OSHA recordkeeping guidance distinguishes first aid from medical treatment for recordkeeping purposes and includes detailed examples. That kind of distinction is exactly why phone coverage should collect the question and pass it forward rather than decide the answer live.

iando.ai preserves the caller's words about injury, treatment question, record, form, employer, and deadline. Staff should handle recordability, treatment classification, workplace reporting, clinical review, and any employer-specific rule.

DOT and drug screen calls need strict boundaries

FMCSA explains that commercial motor vehicle drivers may need medical examiner certification and related forms. DOT's drug and alcohol testing materials explain regulated testing responsibilities and program requirements.

Those facts support a logistics-focused call plan. iando can answer approved questions about location, hours, appointment path, forms, and what to bring. It should not promise certification, interpret results, release results, decide employment status, quote final pricing, or substitute for the medical examiner, clinic staff, employer, or DOT-regulated process.

  • Capture exam or test type, employer, deadline, documents, location, and callback details
  • Separate candidate, employee, driver, supervisor, HR, recruiter, and payer calls
  • Send certification, clearance, result, release, chain-of-custody, and employment questions to approved staff

Phones concentrate the access bottleneck

BLS describes medical assistants as handling administrative tasks such as answering telephones, scheduling appointments, and helping with insurance forms. MGMA patient-access guidance frames phone access as a major front door issue and discusses AI-enabled answering, triage, call-performance monitoring, callbacks, and virtual staffing support.

Occupational medicine combines all of that pressure with employer account expectations. The first answer needs to lower repeat calls, not create more callbacks. A decision-ready summary helps staff move faster while keeping sensitive issues with the right people.
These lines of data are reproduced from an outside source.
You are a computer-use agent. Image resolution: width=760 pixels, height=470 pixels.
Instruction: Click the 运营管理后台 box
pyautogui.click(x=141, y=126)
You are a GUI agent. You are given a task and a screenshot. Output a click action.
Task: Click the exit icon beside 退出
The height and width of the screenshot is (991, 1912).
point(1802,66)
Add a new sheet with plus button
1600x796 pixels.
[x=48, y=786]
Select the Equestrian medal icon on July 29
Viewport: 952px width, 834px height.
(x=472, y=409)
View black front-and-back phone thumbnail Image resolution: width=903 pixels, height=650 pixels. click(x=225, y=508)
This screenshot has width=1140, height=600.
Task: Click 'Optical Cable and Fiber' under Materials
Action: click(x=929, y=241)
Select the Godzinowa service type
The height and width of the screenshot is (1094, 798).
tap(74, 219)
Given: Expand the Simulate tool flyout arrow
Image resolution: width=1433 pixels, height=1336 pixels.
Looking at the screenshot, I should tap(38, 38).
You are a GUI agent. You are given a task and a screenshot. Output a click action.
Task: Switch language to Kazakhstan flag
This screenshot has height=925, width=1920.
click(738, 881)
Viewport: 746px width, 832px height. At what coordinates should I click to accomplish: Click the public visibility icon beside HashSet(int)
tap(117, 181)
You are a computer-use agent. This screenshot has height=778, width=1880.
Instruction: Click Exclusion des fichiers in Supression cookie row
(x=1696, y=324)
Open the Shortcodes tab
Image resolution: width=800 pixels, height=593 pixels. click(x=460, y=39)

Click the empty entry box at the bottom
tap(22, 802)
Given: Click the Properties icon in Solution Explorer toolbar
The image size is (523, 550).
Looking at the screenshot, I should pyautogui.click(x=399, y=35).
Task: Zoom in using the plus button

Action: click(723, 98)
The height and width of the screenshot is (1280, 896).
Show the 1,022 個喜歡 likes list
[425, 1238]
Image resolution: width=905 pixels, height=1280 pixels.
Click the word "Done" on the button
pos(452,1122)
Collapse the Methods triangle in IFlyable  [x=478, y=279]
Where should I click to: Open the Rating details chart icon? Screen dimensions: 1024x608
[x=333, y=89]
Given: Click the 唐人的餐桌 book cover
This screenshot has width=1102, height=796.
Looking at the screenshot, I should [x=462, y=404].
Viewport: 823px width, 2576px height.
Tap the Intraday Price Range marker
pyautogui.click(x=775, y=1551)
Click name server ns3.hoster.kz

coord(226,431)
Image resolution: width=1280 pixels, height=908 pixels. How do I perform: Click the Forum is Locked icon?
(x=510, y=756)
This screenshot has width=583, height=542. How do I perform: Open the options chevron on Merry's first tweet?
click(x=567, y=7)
What staff should receive before they respond

Blank missed calls force staff to start over. A useful occupational medicine summary should include caller role, callback number, employer, employee or candidate status, service requested, preferred clinic, deadline, authorization context, incident timing if provided, documents, payer or claim context, and the exact staff-only question.

That context lets staff choose the next operational step: confirm the visit path, prepare forms, clarify authorization, send a location detail, ask billing to review, hand records to the right person, or have clinical staff respond under approved rules.

  • Requested path: work injury, drug screen, DOT physical, pre-employment exam, return-to-work, record, bill, form, or staff callback
  • Caller role, employer, location, authorization, deadline, payer, document, and callback context
  • Staff-only items: medical advice, work restrictions, certification, test interpretation, result release, employment status, billing dispute, price exception, and claim outcome

Measure the first 30 days by recovered next steps

The first month should not be measured by raw call count alone. Measure answered employer calls, abandoned-call reduction, work injury visits, drug screen arrivals, physical appointments, authorization details captured, form readiness, staff escalations, records handoffs, billing handoffs, repeat-call reduction, and callback speed.

The practical win is when employers, candidates, drivers, supervisors, recruiters, payers, and injured workers get a credible next step fast, while staff receive a structured summary instead of a bare missed number.